» **TASK PROMPT**
After locating the line that contains "Where should I click to: Click the binary" in the data below, set down exactly that line and each one after it through the line that contains "Given: Open step 3 Settings", and nothing more.

***

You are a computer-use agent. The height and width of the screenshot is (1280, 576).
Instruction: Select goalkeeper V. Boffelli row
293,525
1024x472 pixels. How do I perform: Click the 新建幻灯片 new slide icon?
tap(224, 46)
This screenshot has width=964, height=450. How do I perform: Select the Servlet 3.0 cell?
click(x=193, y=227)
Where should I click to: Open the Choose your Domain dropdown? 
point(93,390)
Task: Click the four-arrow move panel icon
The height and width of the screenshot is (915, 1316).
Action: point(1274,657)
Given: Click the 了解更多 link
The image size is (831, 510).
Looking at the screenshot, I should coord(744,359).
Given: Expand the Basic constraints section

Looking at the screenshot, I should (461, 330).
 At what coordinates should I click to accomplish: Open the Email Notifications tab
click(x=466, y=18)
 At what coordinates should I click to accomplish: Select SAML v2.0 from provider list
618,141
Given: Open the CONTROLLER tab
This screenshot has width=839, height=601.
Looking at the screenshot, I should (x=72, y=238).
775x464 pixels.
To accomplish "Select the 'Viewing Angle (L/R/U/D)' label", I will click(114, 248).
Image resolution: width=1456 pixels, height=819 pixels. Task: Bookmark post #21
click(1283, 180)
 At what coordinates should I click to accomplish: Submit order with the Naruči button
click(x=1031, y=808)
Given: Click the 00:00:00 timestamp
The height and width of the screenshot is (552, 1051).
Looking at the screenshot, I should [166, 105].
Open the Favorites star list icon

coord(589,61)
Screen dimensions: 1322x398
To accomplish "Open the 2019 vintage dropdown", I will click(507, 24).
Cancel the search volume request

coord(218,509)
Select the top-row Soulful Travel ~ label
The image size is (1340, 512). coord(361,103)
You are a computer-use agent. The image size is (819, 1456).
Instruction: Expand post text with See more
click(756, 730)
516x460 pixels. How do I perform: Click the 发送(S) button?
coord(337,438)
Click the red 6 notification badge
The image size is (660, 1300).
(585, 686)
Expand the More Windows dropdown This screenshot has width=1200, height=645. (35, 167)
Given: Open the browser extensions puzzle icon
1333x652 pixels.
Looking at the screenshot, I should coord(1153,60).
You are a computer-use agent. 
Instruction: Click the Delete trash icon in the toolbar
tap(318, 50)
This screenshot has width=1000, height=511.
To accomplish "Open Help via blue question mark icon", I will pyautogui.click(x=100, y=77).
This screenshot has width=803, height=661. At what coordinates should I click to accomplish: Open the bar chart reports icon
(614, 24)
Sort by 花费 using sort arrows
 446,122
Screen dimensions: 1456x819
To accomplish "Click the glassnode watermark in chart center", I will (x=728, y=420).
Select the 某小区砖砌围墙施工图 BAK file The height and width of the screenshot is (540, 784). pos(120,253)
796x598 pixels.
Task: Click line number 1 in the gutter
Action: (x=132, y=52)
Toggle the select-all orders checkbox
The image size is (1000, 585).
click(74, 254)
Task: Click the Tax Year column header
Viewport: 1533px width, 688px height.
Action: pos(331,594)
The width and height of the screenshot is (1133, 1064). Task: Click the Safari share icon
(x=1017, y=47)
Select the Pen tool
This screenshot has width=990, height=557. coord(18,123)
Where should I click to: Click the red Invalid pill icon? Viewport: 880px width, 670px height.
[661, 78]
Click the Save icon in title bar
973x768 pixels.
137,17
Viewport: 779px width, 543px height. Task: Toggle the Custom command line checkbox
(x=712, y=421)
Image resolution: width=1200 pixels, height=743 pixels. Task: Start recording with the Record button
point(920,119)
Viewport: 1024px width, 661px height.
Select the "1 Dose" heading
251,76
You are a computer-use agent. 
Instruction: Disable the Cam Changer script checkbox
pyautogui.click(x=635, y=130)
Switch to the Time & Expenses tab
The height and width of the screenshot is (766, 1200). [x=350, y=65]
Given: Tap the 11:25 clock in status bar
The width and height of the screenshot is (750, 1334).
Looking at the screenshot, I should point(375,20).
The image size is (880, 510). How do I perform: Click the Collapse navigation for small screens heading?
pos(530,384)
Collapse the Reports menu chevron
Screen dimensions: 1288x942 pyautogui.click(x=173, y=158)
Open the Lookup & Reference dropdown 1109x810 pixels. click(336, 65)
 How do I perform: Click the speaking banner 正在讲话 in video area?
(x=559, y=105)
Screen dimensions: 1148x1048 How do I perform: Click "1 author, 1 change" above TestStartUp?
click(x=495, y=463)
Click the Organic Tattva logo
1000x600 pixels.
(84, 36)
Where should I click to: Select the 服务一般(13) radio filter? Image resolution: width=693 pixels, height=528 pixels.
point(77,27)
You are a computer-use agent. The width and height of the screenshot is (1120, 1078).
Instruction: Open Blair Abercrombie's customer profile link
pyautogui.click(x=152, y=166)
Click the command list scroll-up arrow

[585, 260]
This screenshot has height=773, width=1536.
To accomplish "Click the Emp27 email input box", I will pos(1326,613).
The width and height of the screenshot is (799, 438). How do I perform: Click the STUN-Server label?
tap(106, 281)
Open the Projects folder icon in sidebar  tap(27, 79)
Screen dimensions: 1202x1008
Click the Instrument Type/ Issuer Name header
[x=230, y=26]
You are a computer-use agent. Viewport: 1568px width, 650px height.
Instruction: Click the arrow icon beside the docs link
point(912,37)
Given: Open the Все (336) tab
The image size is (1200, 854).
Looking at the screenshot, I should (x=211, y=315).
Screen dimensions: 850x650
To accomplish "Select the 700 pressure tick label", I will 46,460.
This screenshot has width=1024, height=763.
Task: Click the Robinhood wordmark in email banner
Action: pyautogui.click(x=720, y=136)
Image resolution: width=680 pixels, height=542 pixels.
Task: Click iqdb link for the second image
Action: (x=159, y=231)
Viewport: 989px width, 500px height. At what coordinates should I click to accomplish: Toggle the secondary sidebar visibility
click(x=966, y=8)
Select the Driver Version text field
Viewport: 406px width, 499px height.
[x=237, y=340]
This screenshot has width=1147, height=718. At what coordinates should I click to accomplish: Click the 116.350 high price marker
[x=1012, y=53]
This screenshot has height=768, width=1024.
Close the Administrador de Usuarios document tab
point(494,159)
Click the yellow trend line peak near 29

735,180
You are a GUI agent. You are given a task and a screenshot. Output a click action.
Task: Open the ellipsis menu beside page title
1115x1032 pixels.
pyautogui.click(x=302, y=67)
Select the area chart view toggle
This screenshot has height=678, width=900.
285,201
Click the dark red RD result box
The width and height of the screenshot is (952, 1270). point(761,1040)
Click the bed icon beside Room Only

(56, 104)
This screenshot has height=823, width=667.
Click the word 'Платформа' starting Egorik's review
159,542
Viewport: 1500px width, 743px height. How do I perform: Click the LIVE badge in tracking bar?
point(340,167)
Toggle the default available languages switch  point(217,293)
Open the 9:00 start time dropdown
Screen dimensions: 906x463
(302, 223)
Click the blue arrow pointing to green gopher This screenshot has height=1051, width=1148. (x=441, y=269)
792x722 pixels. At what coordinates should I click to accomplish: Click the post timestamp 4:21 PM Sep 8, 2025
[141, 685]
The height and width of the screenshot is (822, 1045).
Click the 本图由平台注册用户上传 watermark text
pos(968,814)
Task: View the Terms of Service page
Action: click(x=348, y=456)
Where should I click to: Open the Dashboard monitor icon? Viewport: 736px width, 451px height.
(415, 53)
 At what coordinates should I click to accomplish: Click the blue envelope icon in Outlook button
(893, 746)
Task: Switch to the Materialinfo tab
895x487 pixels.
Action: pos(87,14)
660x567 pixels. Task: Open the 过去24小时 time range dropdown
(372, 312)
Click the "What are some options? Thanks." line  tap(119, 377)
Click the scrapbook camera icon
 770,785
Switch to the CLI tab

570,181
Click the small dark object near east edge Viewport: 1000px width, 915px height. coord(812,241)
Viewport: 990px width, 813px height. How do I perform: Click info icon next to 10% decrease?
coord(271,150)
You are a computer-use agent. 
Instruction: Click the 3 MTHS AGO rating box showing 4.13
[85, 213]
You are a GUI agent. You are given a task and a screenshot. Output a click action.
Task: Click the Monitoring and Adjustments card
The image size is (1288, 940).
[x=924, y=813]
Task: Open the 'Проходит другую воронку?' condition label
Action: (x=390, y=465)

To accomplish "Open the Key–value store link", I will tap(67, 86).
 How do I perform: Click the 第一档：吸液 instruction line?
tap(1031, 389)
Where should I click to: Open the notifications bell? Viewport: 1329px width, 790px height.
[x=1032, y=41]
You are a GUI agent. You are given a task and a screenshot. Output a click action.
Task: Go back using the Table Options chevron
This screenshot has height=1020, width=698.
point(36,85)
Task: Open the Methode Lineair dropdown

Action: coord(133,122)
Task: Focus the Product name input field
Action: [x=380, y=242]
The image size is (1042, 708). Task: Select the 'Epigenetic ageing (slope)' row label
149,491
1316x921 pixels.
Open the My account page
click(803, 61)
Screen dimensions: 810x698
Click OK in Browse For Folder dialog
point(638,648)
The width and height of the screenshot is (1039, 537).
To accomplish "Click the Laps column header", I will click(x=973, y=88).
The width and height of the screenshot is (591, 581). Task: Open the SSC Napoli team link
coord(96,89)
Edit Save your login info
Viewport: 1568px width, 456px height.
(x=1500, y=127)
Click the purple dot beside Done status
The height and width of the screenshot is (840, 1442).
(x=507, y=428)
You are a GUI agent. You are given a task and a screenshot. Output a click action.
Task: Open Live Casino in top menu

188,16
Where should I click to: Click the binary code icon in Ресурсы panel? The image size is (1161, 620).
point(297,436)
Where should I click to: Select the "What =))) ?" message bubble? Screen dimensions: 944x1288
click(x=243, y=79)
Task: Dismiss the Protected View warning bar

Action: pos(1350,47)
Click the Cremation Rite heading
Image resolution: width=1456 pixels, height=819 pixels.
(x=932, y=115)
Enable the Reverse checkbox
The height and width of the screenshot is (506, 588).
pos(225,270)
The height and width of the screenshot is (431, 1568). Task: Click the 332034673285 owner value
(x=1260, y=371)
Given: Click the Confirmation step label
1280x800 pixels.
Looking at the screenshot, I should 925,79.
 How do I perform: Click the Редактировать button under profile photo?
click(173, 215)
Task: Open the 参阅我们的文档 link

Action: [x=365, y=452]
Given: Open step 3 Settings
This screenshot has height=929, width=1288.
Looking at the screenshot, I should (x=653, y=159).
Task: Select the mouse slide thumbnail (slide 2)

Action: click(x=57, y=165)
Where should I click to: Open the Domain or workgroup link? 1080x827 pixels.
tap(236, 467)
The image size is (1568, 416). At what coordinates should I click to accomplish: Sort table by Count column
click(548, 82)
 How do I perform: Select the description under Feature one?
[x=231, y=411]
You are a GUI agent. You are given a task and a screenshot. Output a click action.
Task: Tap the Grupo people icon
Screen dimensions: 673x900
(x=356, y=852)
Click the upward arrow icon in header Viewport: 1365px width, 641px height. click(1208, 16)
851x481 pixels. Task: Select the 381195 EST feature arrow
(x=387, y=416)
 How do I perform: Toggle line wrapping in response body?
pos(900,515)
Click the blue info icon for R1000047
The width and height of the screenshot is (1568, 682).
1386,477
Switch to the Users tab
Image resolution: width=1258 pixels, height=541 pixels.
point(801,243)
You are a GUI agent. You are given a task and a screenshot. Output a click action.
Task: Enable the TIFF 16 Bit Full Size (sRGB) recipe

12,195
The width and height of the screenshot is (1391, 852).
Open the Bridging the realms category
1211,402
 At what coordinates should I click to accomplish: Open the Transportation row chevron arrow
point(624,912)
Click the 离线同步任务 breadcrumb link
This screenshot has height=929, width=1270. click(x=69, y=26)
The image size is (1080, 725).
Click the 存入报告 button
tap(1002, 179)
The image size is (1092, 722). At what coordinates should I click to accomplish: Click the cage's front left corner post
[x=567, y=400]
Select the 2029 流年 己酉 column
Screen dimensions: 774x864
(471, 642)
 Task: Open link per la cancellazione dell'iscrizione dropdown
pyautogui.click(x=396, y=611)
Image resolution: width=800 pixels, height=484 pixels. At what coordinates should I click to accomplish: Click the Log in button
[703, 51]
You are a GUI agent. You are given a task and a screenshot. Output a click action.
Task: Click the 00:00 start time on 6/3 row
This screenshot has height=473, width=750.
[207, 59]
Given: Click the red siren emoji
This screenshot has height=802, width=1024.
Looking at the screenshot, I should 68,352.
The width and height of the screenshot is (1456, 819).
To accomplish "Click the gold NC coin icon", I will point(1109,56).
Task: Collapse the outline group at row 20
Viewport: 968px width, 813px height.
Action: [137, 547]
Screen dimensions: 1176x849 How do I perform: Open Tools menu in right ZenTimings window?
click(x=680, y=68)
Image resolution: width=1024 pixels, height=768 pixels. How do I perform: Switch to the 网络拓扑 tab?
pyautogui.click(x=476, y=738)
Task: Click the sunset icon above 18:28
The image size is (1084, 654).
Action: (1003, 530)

***

» **OUTPUT OF THE EXERCISE**
Where should I click to: Click the binary code icon in Ресурсы panel? The image size is (1161, 620).
point(297,436)
Where should I click to: Select the "What =))) ?" message bubble? Screen dimensions: 944x1288
click(x=243, y=79)
Task: Dismiss the Protected View warning bar

Action: pos(1350,47)
Click the Cremation Rite heading
Image resolution: width=1456 pixels, height=819 pixels.
(x=932, y=115)
Enable the Reverse checkbox
The height and width of the screenshot is (506, 588).
pos(225,270)
The height and width of the screenshot is (431, 1568). Task: Click the 332034673285 owner value
(x=1260, y=371)
Given: Click the Confirmation step label
1280x800 pixels.
Looking at the screenshot, I should 925,79.
 How do I perform: Click the Редактировать button under profile photo?
click(173, 215)
Task: Open the 参阅我们的文档 link

Action: [x=365, y=452]
Given: Open step 3 Settings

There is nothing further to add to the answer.